[WORK INSTRUCTION]
Only the stretch below from the line holding "This screenshot has width=660, height=395." through the line holding "1587x873 pixels." should be restated, word for word and with both ends included; pictures stay out.

[DATA SHOWN]

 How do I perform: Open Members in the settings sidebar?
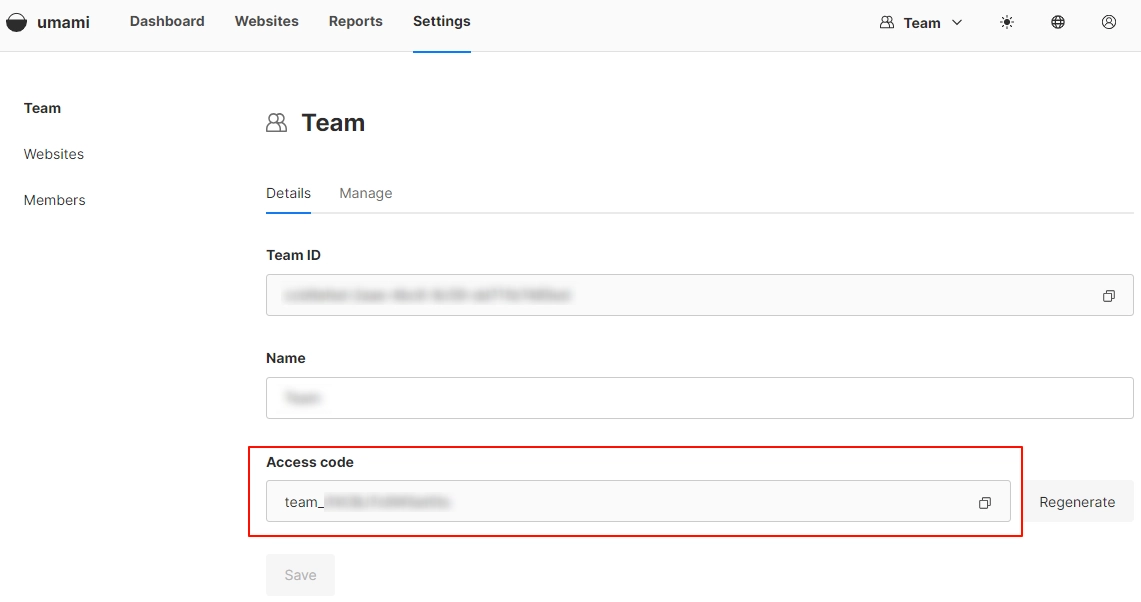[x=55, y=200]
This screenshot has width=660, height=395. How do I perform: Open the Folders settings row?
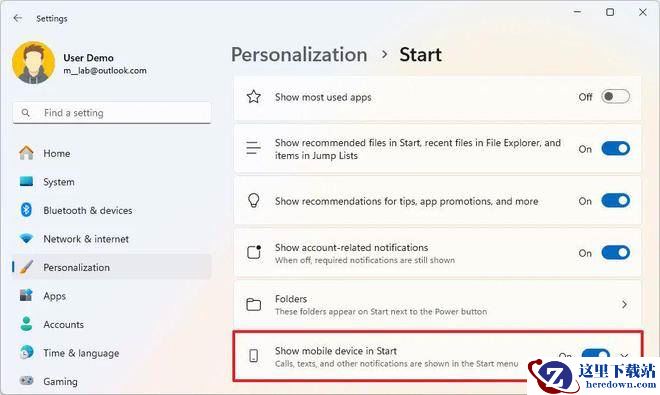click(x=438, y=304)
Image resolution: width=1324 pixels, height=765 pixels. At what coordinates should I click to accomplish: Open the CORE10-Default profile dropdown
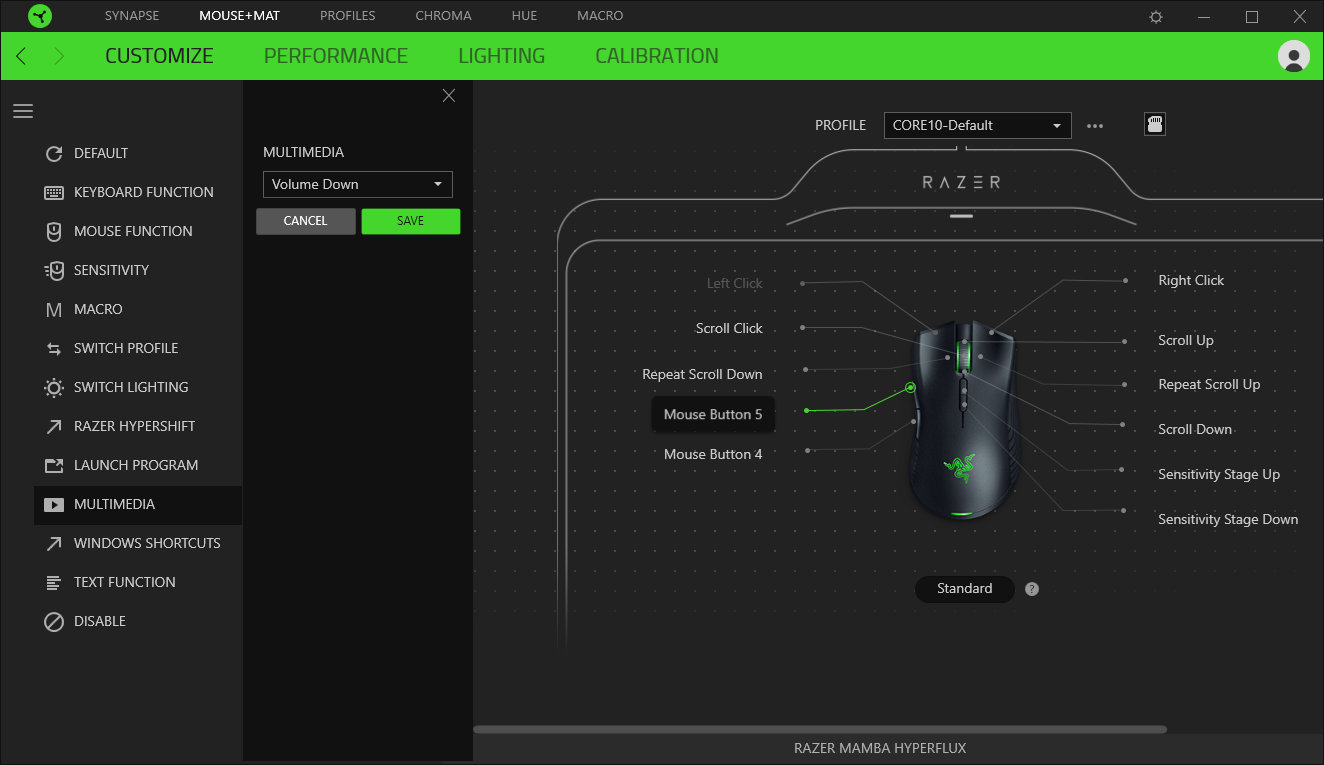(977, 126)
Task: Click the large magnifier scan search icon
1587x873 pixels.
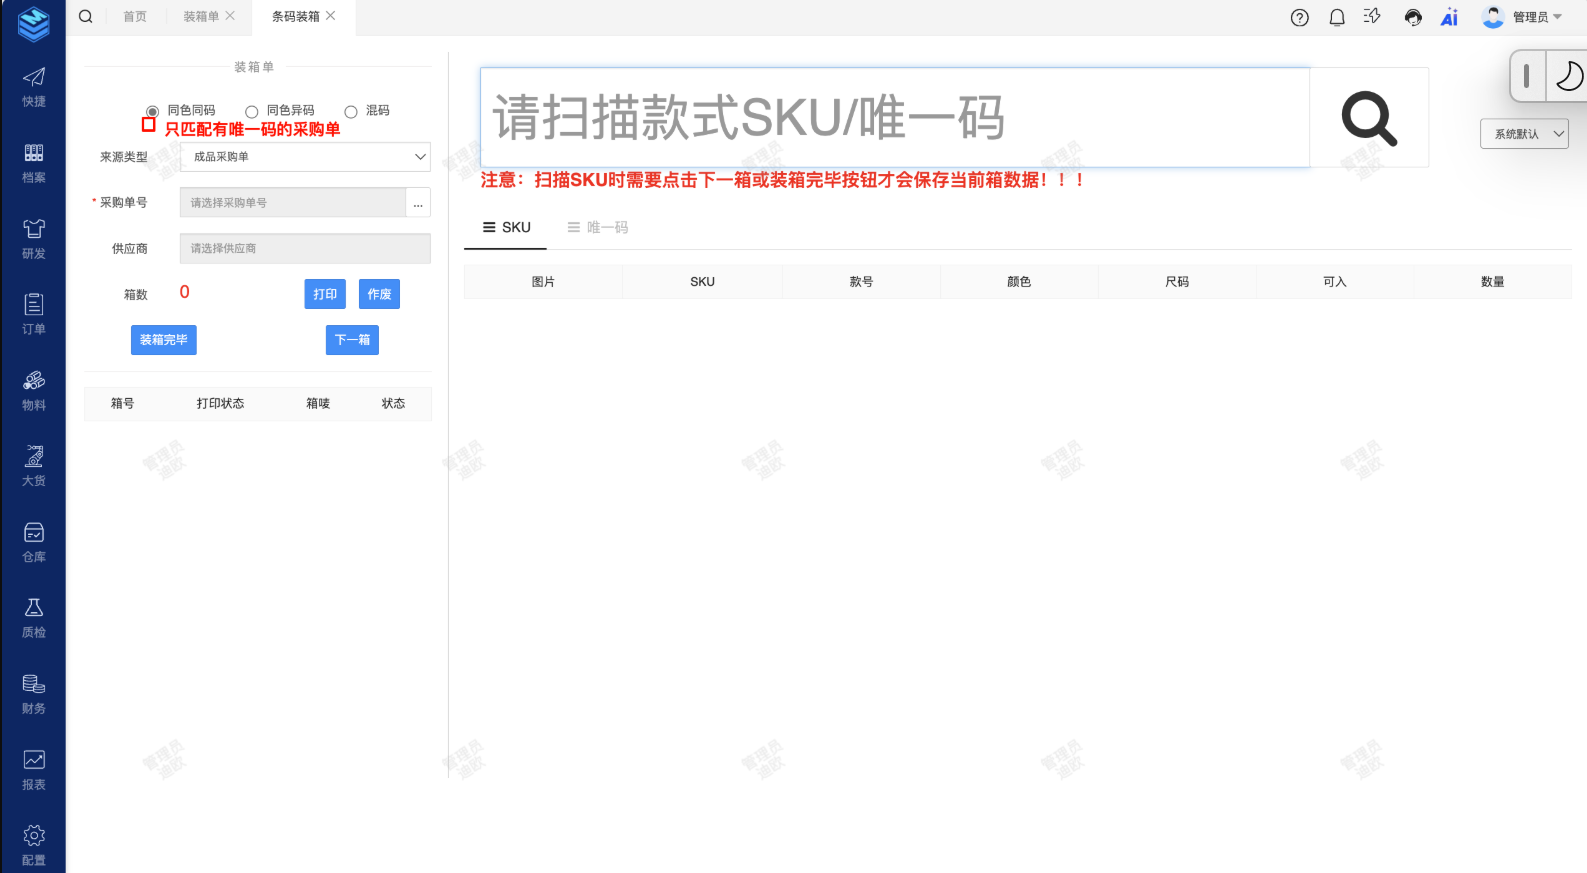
==
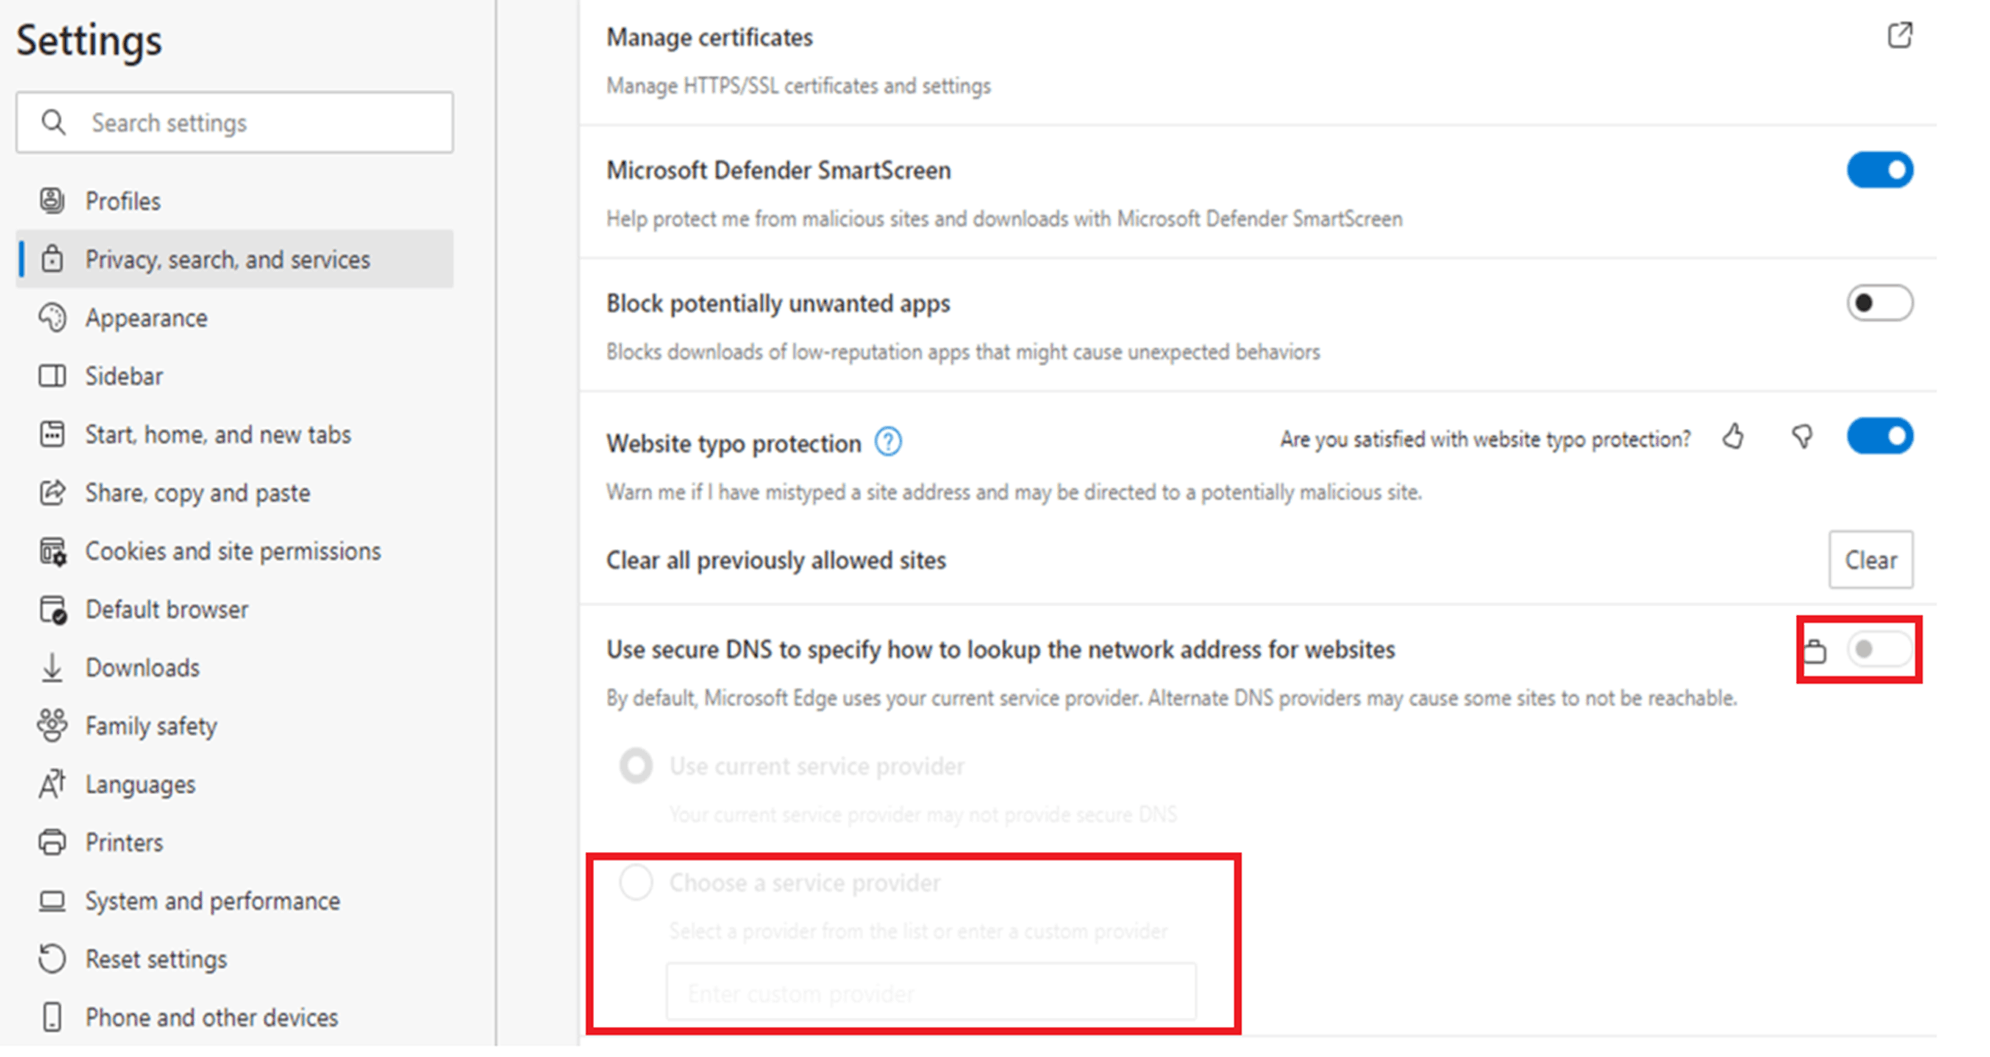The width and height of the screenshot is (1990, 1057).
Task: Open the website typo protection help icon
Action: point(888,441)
==
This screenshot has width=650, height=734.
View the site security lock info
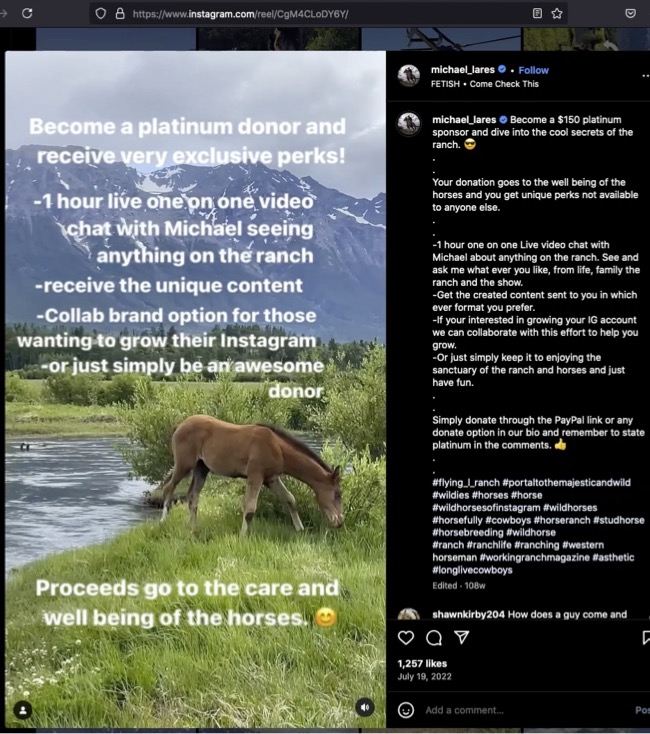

[YOUR RESPONSE]
This screenshot has width=660, height=395. How do I perform: Open the Folders settings row?
click(x=438, y=304)
Image resolution: width=1324 pixels, height=765 pixels. At what coordinates should I click to accomplish: Open the CORE10-Default profile dropdown
(977, 126)
Task: Click the large magnifier scan search icon
1587x873 pixels.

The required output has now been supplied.